On Tuesday, 29 December 2020 at 14:53:43 UTC, Guillaume Piolat wrote:
On Tuesday, 29 December 2020 at 11:34:38 UTC, Ola Fosheim Grøstad wrote:
Sorry but I don't think you get it.

So, this hostile ad hominem tone is why it is beneficial with local groups... I've studied online communities for many years, please don't challenge me to a competition about who "does not get it".

These people are on Facebook, and it seems they would rather hear about D on Facebook. That's all there is to it.

No, the OP clearly stated that he made the group "official". That is a deliberate attempt to fracture.

You don't choose the platform that people prefer for hanging out.

That is not the topic. The topic is what approach is more strategic.

If you end up with D-experts spread out on many "official" groups then the net effect is likely to be negative. If a group has not experts in it, then the newbies will get lower quality advice.
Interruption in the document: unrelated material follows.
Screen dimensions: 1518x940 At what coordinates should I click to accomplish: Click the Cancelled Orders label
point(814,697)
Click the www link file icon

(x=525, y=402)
One can absolutely preempt the formation of many small groups by increasing the quality of the central hub. Or one can destroy the central hub.

Google quiet deliberately destroyed their central hub by dismantling it and strongly advocating all Go users to direct all their questions to stackoverflow. It was a very anti-social approach, but Go is a bigger language than the other new languages. Is there a correlation, hard to say. I wouldn't have done it, but I cannot prove that it was a net negative.